In the instant case, Respondent has not attempted to show that any of the five reasons not to impose reciprocal discipline applies to his case. Bar Counsel has recommended that reciprocal discipline be imposed. Before concurring in that recommendation, however, the Board believes that it is necessary to address briefly the question of whether this misconduct would warrant substantially different, i.e., greater, discipline in the District of Columbia. D.C.R.XI, § 11(c)(4). While it is clear that this jurisdiction may have imposed more severe sanctions, a six-month suspension is within the range of sanctions that this jurisdiction may have imposed. In re Garner, 576 A.2d 1356, 1357 (D.C.1990).
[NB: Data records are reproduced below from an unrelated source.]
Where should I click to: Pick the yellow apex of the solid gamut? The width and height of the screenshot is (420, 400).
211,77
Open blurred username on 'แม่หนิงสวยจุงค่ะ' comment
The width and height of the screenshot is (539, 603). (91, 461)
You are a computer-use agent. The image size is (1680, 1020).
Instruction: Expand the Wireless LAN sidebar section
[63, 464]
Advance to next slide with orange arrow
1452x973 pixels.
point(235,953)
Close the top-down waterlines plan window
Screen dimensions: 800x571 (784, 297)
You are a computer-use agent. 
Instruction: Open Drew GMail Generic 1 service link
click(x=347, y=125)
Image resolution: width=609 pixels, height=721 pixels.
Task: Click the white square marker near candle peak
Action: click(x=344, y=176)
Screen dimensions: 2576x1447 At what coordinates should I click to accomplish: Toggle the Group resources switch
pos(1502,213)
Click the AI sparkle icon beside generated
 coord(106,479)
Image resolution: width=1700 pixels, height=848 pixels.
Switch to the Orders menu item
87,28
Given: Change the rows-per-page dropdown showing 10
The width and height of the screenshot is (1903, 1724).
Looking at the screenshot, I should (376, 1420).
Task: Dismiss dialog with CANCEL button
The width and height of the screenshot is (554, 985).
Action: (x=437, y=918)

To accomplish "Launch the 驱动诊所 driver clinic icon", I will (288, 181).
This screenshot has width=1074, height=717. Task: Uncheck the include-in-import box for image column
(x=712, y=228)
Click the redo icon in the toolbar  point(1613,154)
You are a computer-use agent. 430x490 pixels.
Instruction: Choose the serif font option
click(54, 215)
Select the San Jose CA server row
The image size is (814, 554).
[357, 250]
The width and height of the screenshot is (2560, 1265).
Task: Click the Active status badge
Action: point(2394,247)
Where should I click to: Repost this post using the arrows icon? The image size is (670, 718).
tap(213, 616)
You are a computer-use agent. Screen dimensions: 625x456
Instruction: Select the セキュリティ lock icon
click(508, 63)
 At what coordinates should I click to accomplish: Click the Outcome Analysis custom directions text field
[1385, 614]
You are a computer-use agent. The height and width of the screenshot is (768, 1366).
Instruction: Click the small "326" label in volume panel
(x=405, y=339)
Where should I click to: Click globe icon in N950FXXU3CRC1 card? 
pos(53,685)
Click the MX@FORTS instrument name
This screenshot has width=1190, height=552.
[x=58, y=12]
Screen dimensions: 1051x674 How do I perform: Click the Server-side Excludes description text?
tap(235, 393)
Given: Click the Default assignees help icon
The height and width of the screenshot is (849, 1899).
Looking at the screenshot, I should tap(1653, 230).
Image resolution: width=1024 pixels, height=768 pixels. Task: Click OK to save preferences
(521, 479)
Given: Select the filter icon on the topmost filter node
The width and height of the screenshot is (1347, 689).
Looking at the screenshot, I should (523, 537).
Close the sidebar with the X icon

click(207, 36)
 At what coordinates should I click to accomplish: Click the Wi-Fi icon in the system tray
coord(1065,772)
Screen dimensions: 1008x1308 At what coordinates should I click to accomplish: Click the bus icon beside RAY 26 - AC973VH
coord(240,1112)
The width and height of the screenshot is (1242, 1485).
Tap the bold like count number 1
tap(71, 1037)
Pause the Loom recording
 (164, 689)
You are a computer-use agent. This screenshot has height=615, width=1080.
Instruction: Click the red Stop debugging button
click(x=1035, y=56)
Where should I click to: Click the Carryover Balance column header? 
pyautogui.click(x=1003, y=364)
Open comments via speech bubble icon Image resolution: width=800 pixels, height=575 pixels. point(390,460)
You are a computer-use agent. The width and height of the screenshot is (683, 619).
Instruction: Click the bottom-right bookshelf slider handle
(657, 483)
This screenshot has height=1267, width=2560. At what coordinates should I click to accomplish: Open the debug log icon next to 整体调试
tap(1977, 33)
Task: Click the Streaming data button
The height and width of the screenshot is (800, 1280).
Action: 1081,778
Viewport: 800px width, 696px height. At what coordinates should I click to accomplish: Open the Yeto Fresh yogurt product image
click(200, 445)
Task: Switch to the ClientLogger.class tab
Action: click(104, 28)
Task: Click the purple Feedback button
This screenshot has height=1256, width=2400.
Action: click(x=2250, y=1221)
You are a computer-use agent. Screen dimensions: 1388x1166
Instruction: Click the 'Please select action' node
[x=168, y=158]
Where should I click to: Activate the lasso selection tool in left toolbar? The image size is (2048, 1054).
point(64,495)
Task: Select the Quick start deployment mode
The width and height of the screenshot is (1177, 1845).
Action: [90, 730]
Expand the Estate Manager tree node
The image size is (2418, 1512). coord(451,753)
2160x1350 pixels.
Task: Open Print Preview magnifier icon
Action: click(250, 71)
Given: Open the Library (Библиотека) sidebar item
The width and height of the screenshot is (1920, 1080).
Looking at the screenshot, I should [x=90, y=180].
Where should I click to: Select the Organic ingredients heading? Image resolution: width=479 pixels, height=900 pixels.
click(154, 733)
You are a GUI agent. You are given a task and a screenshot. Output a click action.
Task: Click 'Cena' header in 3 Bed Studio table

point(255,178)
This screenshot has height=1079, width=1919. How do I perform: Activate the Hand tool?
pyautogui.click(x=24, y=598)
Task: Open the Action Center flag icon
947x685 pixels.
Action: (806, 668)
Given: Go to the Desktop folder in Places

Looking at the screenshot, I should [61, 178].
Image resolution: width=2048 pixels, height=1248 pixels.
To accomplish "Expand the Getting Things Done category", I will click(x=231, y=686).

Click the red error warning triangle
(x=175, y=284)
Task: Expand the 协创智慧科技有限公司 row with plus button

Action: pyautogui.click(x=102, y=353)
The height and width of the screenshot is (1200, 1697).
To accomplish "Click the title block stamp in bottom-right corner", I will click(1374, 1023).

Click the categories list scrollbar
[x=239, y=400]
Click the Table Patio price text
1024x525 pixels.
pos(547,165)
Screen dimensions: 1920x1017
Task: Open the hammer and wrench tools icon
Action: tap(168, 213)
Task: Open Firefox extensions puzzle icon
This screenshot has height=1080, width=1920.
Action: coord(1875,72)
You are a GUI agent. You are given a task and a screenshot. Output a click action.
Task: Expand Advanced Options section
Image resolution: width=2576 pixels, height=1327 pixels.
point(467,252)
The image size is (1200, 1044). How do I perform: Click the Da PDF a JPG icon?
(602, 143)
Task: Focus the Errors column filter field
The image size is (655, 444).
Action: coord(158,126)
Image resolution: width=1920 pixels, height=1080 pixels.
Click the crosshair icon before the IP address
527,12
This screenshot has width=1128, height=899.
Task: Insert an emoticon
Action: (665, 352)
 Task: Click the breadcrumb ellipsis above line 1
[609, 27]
See, In re Vogel, 382 A.2d 275 (D.C.App.1978) (suspended for nine months for dishonestly taking fee and misrepresenting client); In re Rosen, 470 A.2d 292 (D.C.App.1983) (suspended for six months for failing to seek client’s interest).

Accordingly, the Board recommends that the Court of Appeals impose reciprocal discipline upon Respondent in the form of a six-month suspension. In light of Respondent’s representation that he has not practiced in the District of Columbia during his suspension in Maryland, the Board recommends that the sanction be imposed nunc pro tunc to commence on September 12, 1990.

Board on Professional Responsibility

By: Hamilton P. Fox, III

Hamilton P. Fox, III

Date: May 1, 1991

All members of the Board concur in this Report and Recommendation except Mr. Carter who did not participate. 
      
      . The factors are listed under the Board's Conclusions and Recommendations in the appendix.
     
      
      . The Board recommended that the sanction commence on September 12, 1990, the date of filing of the suspension order by the Court of Appeals of Maryland. However, the suspension did not begin until thirty days from the filing of the court’s opinion.